Grades have been entered and the celebratory sushi has been consumed!
The cats and I are hanging out in Ann Arbor for a few days to see friends and family as well as relax. In preparation of our trip, I spent Sunday morning cleaning my apartment. It's looking pretty good now. Well, at least the living room/kitchen is, the bathroom and my bedroom are next on the list. The situation in those rooms never quite reached the crisis point.
It's amazing. My living room hasn't been that clean since Christmas ... basically since last semester ended and I went on a similar cleaning rampage. My coffee table is clean and clear of all paper. Since the end of January there's been at least a handful of student work on that table waiting to be graded. The cleanness was so pretty I had to leave it.
Sunday afternoon I went to an editing party -- a wonderful idea orchestrated by the Ms. Corey. Corey has written a young adult zombie novel, with a fresh (and really cool) new twist on "zombie." It's hilarious ... or at least the parts I've read are. She's gotten some interest in it from the publishing world but was asked to make edits -- which she has been furiously working on for the past month -- and this is where the editing party comes in.
She invited as many of us over as could fit in her apartment, gave us food and two chapters each to proofread. We sat with our diet Coke and our red pens and hunted out the last of the typos hiding out in the pages, flagged confusing phrases, and debated the usage of commas.
Dude, how many English grad students does it take to figure out comma rules? Apparently five and a librarian.
The thing about comma rules is that they become more rigid in formal academic work and they get more flexible in novels and then very flexible in commercial novels. So we're trying to find that sweet spot between confusion, proper English, style, and readability. It's a difficult place to find.

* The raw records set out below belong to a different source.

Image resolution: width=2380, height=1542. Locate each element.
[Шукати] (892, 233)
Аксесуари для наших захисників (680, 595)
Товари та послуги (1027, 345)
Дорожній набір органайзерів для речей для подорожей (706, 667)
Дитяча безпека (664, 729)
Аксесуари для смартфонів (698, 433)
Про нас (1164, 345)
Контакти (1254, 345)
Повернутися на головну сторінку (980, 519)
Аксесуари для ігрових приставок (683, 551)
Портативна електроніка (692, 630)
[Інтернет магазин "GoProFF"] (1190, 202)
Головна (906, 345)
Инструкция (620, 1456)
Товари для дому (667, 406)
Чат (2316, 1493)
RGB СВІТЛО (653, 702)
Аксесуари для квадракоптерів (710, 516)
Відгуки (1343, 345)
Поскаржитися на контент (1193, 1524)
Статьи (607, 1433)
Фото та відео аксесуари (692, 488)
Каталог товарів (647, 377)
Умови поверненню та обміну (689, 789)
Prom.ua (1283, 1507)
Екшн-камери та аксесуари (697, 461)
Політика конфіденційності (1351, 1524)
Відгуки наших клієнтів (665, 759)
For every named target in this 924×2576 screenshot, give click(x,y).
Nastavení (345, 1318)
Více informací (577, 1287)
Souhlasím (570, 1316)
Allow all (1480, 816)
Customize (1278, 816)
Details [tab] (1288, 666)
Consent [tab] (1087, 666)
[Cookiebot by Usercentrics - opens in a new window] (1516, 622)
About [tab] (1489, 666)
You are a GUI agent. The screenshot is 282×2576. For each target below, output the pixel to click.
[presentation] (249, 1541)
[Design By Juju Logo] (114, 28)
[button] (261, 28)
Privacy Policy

All in all, it was a really great idea and something I hope happens again and again while I'm at the writing program. We got to socialize, Corey got proofreaders, and we felt like we were helping. I believe Ms. Corey has been very smart about this. Particularly that she's asked lots of people to read very small amounts rather than begging us to read the whole thing from beginning to end. However, there's quite a bit of interest in reading the whole thing beginning to end now that we've gotten a taste of it!